Bradykinin-induced burst of prostaglandin formation in osteoblasts is mediated via B2 bradykinin receptors

Abstract

The receptor subtype mediating the bradykinin (Bk)-induced burst of prostaglandin formation in osteoblasts has been studied. Bk, but not des-Arg⁹-Bk, induced the formation of prostaglandin E₂ and prostacyclin in neonatal mouse calvarial bones incubated for 30 minutes. Bk-induced prostaglandin synthesis in neonatal mouse calvarial bones was significantly inhibited by the B2 Bk receptor antagonist D-Arg⁰[Hyp³, Thi^5,8, D-Phe']-Bk. The B2 Bk receptor agonists Bk and Lys-Bk, but not the B1 Bk receptor agonist des-Arg⁹-Bk, caused a rapid burst (5 minutes) of prostaglandin E² and prostacyclin formation in isolated osteoblast-like cells from neonatal mouse calvarial bones and in the murine osteoblastic cell lineage MC3T3-E1. When comparing the relative potency of different kinin analogs on their stimulatory effect on prostaglandin formation in isolated osteoblast-like cells and in MC3T3-E1 cells, we found that Bk = Lys-Bk > Met-lys-Bk >>> Des-Arg⁹-Bk.
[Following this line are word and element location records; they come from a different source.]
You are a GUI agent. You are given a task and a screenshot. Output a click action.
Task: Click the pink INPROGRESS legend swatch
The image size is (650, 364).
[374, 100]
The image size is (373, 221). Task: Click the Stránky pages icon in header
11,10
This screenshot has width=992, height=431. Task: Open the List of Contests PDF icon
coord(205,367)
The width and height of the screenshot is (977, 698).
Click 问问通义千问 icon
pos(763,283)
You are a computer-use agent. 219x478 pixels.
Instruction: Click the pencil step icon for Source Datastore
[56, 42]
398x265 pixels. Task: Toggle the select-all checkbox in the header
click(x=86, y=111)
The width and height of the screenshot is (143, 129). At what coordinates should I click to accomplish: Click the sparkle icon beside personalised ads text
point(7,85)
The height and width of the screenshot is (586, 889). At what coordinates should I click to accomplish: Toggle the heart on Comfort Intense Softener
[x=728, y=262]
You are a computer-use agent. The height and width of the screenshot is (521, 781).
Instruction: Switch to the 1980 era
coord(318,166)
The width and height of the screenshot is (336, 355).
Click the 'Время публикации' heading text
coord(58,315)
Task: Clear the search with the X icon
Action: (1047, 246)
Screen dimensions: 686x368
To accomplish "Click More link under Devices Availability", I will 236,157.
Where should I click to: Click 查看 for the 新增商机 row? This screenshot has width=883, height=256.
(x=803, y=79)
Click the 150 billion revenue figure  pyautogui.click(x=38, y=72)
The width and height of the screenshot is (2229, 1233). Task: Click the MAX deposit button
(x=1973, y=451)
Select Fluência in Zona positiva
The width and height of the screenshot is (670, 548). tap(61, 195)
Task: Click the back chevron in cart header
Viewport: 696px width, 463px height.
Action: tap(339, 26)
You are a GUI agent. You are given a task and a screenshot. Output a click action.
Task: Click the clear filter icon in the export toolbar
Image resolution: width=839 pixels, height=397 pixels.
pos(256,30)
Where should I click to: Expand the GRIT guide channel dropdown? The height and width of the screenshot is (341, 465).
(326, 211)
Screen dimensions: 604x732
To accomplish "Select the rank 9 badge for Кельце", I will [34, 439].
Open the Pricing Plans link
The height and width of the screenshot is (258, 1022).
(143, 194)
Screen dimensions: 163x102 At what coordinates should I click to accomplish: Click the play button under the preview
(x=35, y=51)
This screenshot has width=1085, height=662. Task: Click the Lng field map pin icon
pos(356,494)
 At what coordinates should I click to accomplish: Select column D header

Bk-induced prostaglandin synthesis in isolated osteoblast-like cells and in MC3T3-E1 cells was inhibited by D-Arg⁰[Hyp³, Thi^5,8, D-Phe⁷]-Bk, whereas the B1 Bk receptor antagonist des-Arg⁹-Leu⁸-Bk had no effect. Total binding of ³H-Bk (3–20 nM; 4°C) to whole MC3T3-E1 cells reached a maximum after 4–5 h. An excess of nonradioactive Bk (1 μM) reduced cell-associated radioactivity by 20–30%. The B2 Bk receptor agonist Bk and the B2 Bk receptor antagonist D-Arg⁰[Hyp³, Thi^5,8, D-Phe⁷]-Bk were able to reduce specific binding, but the B1 Bk receptor agonist des-Arg⁹-Bk was unable to reduce the specific binding of ³H-Bk to whole MC3T3-E1 cells. These findings indicate the presence of B2 Bk receptors on osteoblasts coupled to enhanced prostaglandin synthesis.